He recalled that back in 1900 his grandfather John Benn, Liberal Home Ruler, was even then being denounced as supporting “terrorism” because of his Gladstonian and Parnellite sympathies. Tony Benn feels that Ireland has been most undemocratically divided, historically. “There was a majority for a united Ireland in 1918. A Protestant minority was then turned into a Protestant majority by gerrymandering.” Today, Mr Benn believes that the British establishment’s desire to “hang on” to Ireland, is to do with defence interests. “If the Republic were to join NATO, I think the British would be out in about a year.”
The one area where Tony Berm would not seem to be in sympathy with Catholics is, of course, abortion, although it is a subject over which he treads with great care. “You have to be tremendously respectful, throughout life, of other people’s convictions. You have to understand the way people feel. And drawing the boundaries of life is very delicate, very important. You’ve got to protect life, because that’s an instinctive thing to do.”
“But having said all that, I don’t feel that I could set myself up in judgement and say that women should be punished for resorting to it (abortion). In Parliament, you are passing laws that punish. You are not reaching a moral judgement. Some things are crimes and not sins, some things are sins but not crimes. It’s not a sin not to pay your income tax, but it’s a crime. Adultery is a sin, but not a crime.

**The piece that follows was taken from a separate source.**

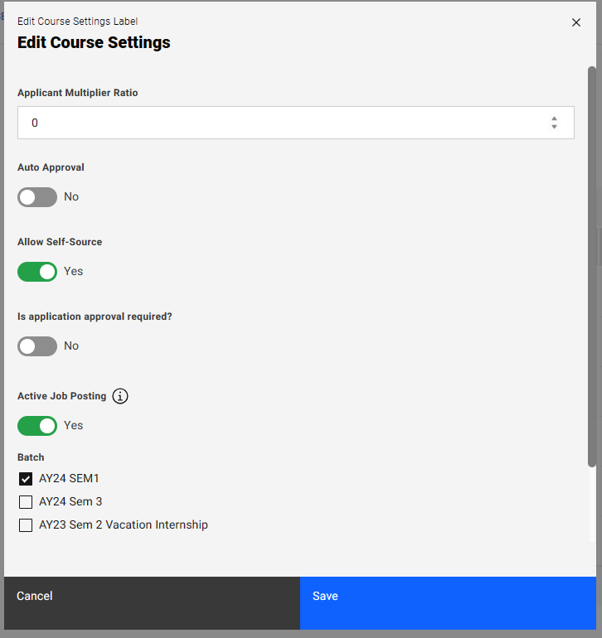602x638 pixels.
Task: Decrease the Applicant Multiplier Ratio value
Action: (x=554, y=127)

When it comes to this matter.. (he doesn’t like using the word “abortion”, notice) “1 couldn’t bring myself to vote for the legislation that has been proposed. (The Alton bill.) That’s not to say that I’m happy about these things. They’re very difficult, really — like euthanasia What did he think of those 33 Labour MPs who were threatened with de-selection for having voted for Alton? “Look, as an MP, you have to do what you think is right. But when people choose their candidates, they have to do what they think is right.”

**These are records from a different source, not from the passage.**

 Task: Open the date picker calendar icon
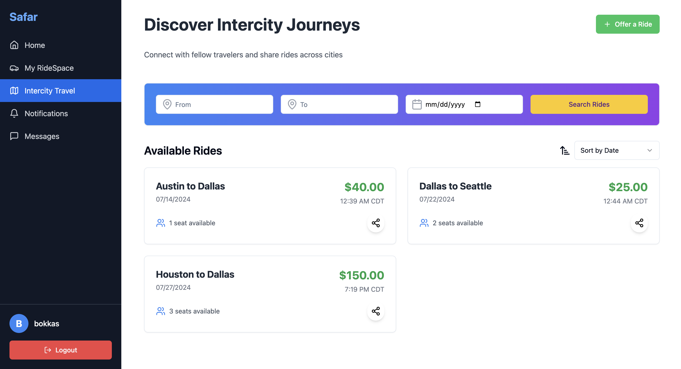point(477,104)
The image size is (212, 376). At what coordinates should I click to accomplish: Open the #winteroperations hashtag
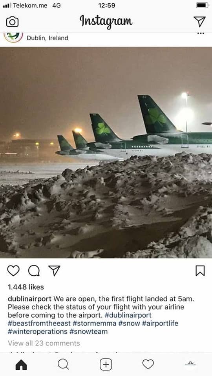38,332
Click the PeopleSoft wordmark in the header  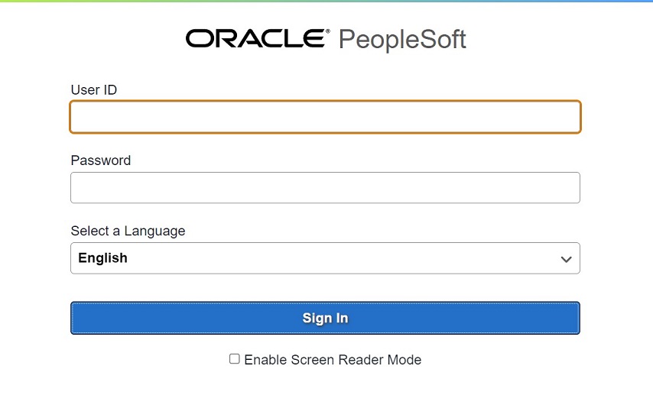[402, 39]
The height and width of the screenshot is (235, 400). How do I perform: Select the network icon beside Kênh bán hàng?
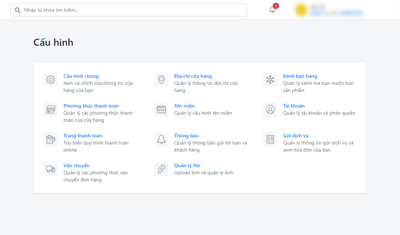(x=270, y=80)
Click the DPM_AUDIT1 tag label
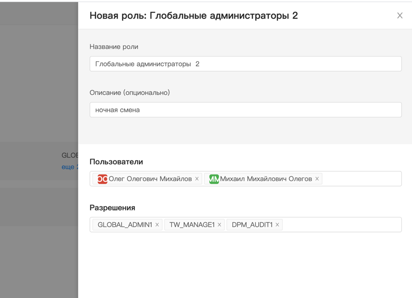The height and width of the screenshot is (298, 412). (x=252, y=225)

Mr Benn filled the pipe that is now causing him a smoker’s chestiness. I said that I had got the feeling from what he had said publicly, that although he stood by the feminists and the Left in their stance on abortion, he didn’t really like the whole idea.
“Does anybody like it?” he asked, serously. “I can’t imagine that anyone actually wants one. It must be an agony. There must be a self-correcting mechanism in that alone. 1 can’t believe that any doctor or nurse relishes it either. I just can’t believe it.”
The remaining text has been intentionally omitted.